This paper demonstrates an ethico-methodological approach to
researching archived web pages created by young people throughout 1994-2005 that was
collected and stored by the Internet Archive. Rather than deploying a range of computational
tools available for collecting web data in the Internet Archive, my approach to this
material has been to start with the person: I recruited participants through social media
who remembered creating websites or participating in web communities when they were younger
and were interested in attempting to relocate their digital traces. In a series of
qualitative, online semi-structured interviews, I guided participants through the Wayback
Machine’s interface and directed them towards where their materials might be stored. I
adapted this approach from the walkthrough method, where I position the participant as
co-investigator and analyst of web archival material, enabling simultaneous discovery,
memory, interpretation and investigation.
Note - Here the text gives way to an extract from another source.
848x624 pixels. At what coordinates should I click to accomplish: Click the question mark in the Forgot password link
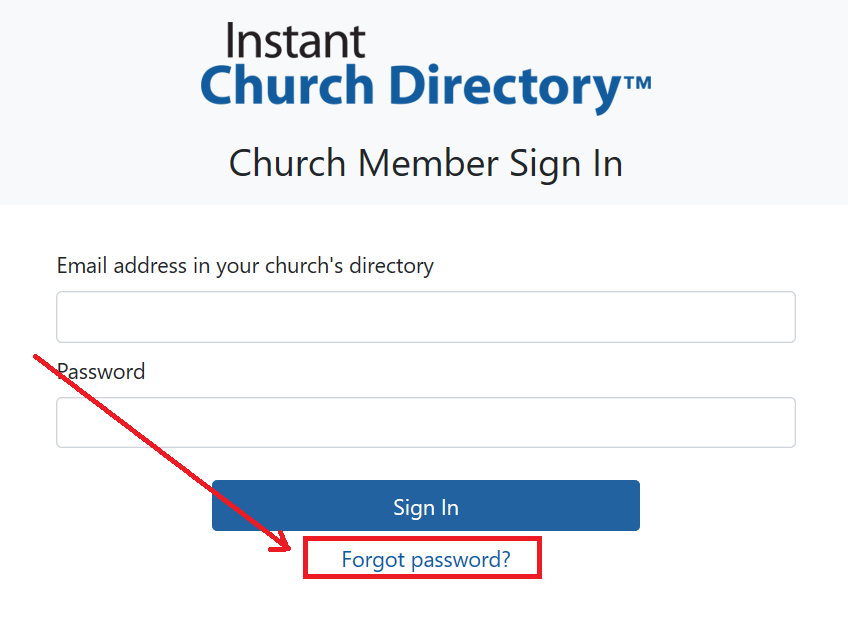pyautogui.click(x=505, y=558)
Together, we walk through the abandoned sites and
ruins of a once-vibrant online community as they reflect and remember the early web. This
approach responds to significant ethical gaps in web archival research and engages with
feminist ethics of care (Luka & Millette, 2018) inspired by conceptual framing of data
materials in research on the "right to be forgotten” (Crossen-White, 2015; GDPR, 2018;
Tsesis, 2014), digital afterlives (Sutherland, 2020), indigenous data sovereignty and
governance (Wemigwans, 2018), and the Feminist Data Manifest-No (Cifor et al, 2019). This
method re-centers the human and moves towards a digital justice approach (Gieseking, 2020;
Cowan & Rault, 2020) for engaging with historical youth data.